In 1999, the 76th Texas Legislature enacted Chapter 154, Texas Education Code, mandated that the Texas Council on Alzheimer's Disease and Related Disorders establish the Texas Alzheimer's Research Consortium, later renamed to the Texas Alzheimer’s Research and Care Consortium (TARCC). The consortium was initially comprised of four major medical research institutions:
- Baylor College of Medicine in Houston
- Texas Tech University Health Sciences Center in Lubbock
- The University of Texas Southwestern Medical Center in Dallas
- University of North Texas Health Science Center in Fort Worth
The first state funding for Alzheimer's research in Texas history was approved in 2005 by the 79th Texas Legislature, which appropriated $2 million to fund the Texas Alzheimer's Research and Care Consortium's (TARCC) first two years of set-up, volunteer recruitment, and data collection. In 2007, Texas lawmakers nearly doubled the state's initial investment in the Consortium. In 2009, state lawmakers approved $6.5 million in funding for the TARCC to build on its early work, recruit more volunteers (including participants diagnosed with Mild Cognitive Impairment; MCI), and launch a new research focus on the impact of Alzheimer's disease on Hispanics. The addition of The University of Texas Health Science Center at San Antonio to the TARCC in 2009 facilitated Hispanic recruitment -- and made it possible for Texas to assume a national leadership role in this underserved area of Alzheimer's research. The State's allotment in 2011 was 5.23 million to continue enrollment and follow up visits of the initial participants as well as over 500 Hispanic individuals and 125 participants diagnosed with MCI.
By statutory authority of the Texas Council on Alzheimer’s Disease and Related Disorders, two new member institutions have been added to TARCC since its inception - The University of Texas Health Science Center at San Antonio and Texas A&M University Health Science Center. This move has greatly increased Texas’ capacity to expand and advance research and discovery to improve early diagnosis, treatment, and prevention of Alzheimer’s disease.

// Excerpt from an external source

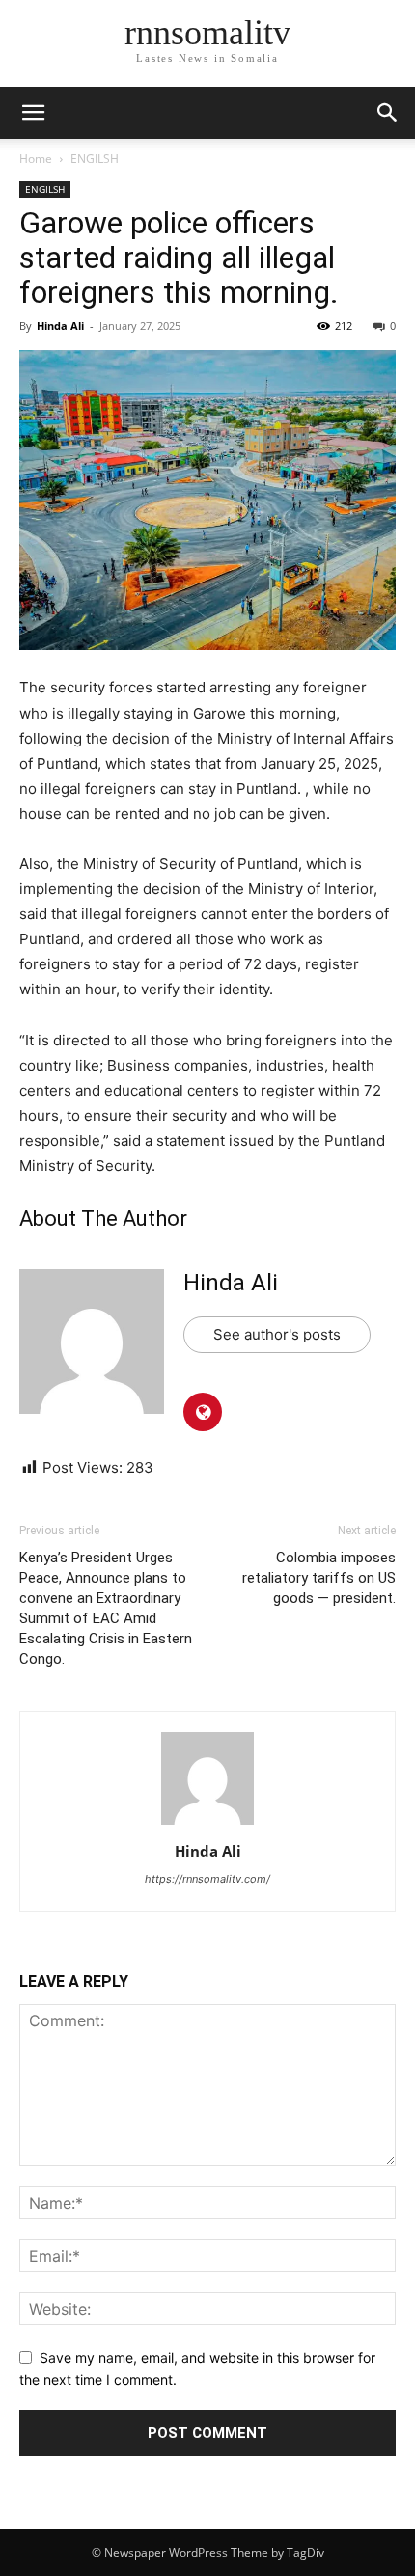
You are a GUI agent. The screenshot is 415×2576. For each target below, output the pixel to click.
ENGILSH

The TARCC has now recruited more than 2000 volunteers (over 500 of whom are Hispanic) from across the state to participate in cutting-edge research to isolate and identify:
- Genetic factors associated with the onset of Alzheimer's disease, and
- Biological markers for inflammation, cardiovascular disease, risk factors for heart disease, and failure to control blood sugar (diabetes) that impact the development and progression of Alzheimer's disease.
The Texas Alzheimer's Research and Care Consortium has established a large shared Texas Alzheimer's DataBank that includes standardized clinical, neuropsychiatric, genetic and blood biomarker data on Alzheimer's patients, individuals diagnosed with mild cognitive impairment and healthy control subjects who are seen at each of the TARCC member sites. Importantly, samples and data from TARCC participants are collected annually at follow up visits. The longitudinal nature of the TARCC study is a key strength, allowing analysis of disease progression.